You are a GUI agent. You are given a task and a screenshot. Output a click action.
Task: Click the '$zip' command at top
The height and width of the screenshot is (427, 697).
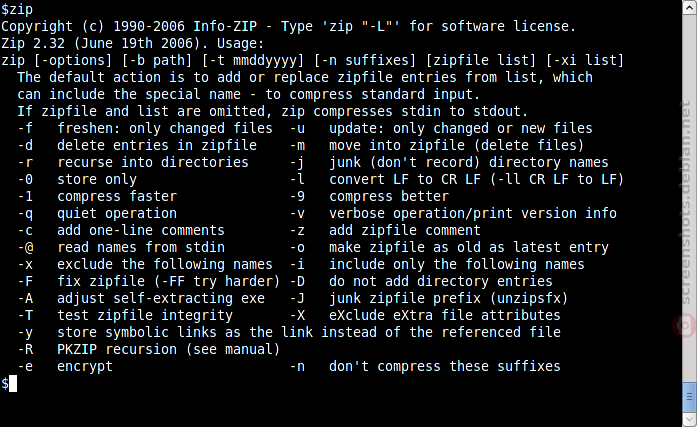coord(17,9)
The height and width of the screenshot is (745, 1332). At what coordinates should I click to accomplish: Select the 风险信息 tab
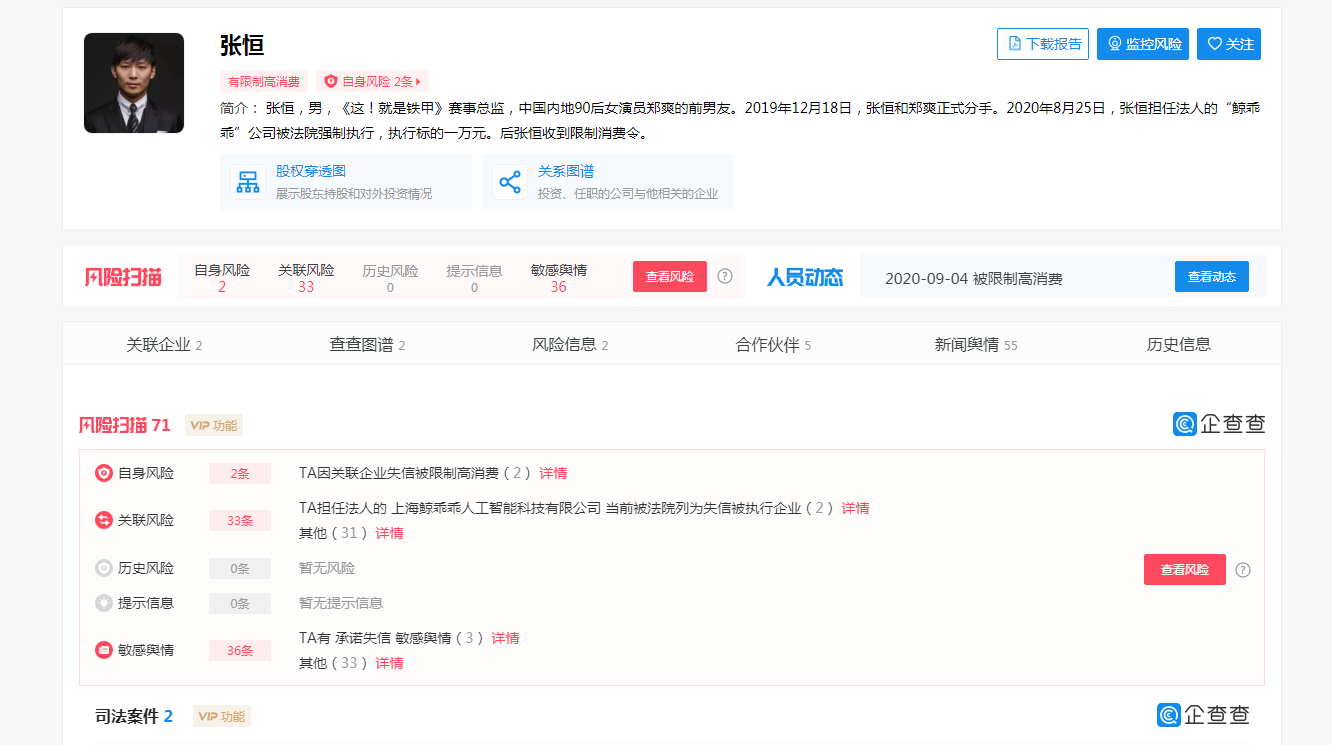pos(570,345)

_ _ _

Exercise objective:
An exact copy of the lines from the one with "The height and width of the screenshot is (427, 697)." through the last line of the records, inclusive, is required, with all pictures left out.

Problem solution:
The height and width of the screenshot is (427, 697).
coord(17,9)
The height and width of the screenshot is (745, 1332). At what coordinates should I click to accomplish: Select the 风险信息 tab
pos(570,345)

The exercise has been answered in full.